# Data Conversion Demo
#### This notebook will demonstrate the new functionality provided by the metadata conversion file `clean_air.util.file_converter.py`.

## Setup

In [None]:
import os
import openpyxl

import cap_sample_data
from clean_air.util import file_converter as fc

#### You will also need to set up cap-sample-data, as this is currently not in an importable format.  

In [None]:
SAMPLEDIR = cap_sample_data.path

## Functions
#### This file has several methods defined within it, but the following three are intended to be accessed from the front end and as such will be demonstrated here.

## 1. convert_excel(filepath, output_location)
#### This function is for the ingestion of excel metadata files (drawn from the forms provided by Elle) and conversion of the necessary data into the required output format, which must be specified in the filename parameter.  Here are some examples of how to use it:

In [None]:
# 1) Setting up object with input and output paths
input_data = os.path.join(SAMPLEDIR, "test_data", "metadata_form_responses.xlsx")
save_location = os.path.join("assets", "tmp_output_files")
conversion_file = fc.MetadataForm(input_data, save_location)

# 2.a) Converting to json (make sure you specify filetype in the filename)
conversion_file.convert_excel('json')

# 2.b) Converting to yaml (again, specifying filetype as either `.yml` or `.yaml`)
conversion_file.convert_excel('yaml')

#### You can view the output files by navigating through the notebook home page (one level up) into `assets` and then into `tmp_output_files`.  Notice the different output formats in the two files.  I think they are rather lovely.

## 2. convert_netcdf(filepath, output_location)
#### This is designed to ingest aircraft data in netCDF format into CSV files.  There is no variation in filetype here, it only accepts netCDF as input and only provides CSV as output.

In [None]:
# 1) Set up your datafile object
input_data = os.path.join(SAMPLEDIR, "aircraft", "MOCCA_M251_20190903.nc")
save_csv = os.path.join("assets", "tmp_output_files", "MOCCA.csv")
conversion_file = fc.DataFile(input_data, save_csv)

# 2) Call the converter
conversion_file.convert_netcdf()

#### Once again, you can view the output files in `assets`/`tmp_output_files`.  The output format is difficult for a human to read, but easy for a machine.

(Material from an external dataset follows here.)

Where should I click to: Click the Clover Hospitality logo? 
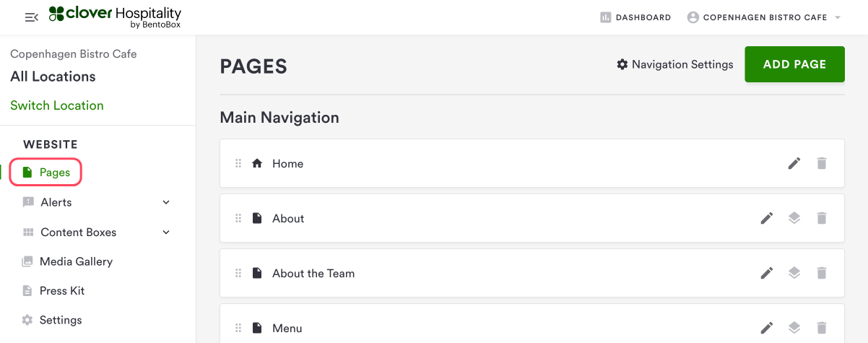click(x=116, y=17)
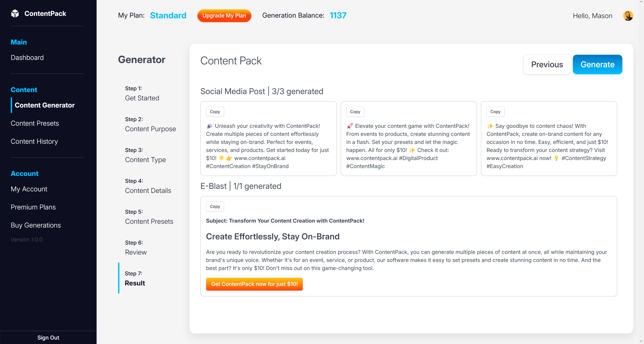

## 3. generate_dataframe(filepath)
#### This is just in case we ever need a simple dataframe as opposed to a saved file.  It works for both excel and netCDF input files, and converts directly to a pandas dataframe, without removing or rearranging any data.

In [None]:
# 3.a) Getting a dataframe from an excel file
input_data = os.path.join(SAMPLEDIR, "test_data", "metadata_form_responses.xlsx")
excel_df = fc.generate_dataframe(filepath=input_data)

excel_df

In [None]:
# 3.b) Getting a dataframe from a netcdf file
input_data = os.path.join(SAMPLEDIR, "aircraft", "MOCCA_M251_20190903.nc")
netcdf_df = fc.generate_dataframe(filepath=input_data)

netcdf_df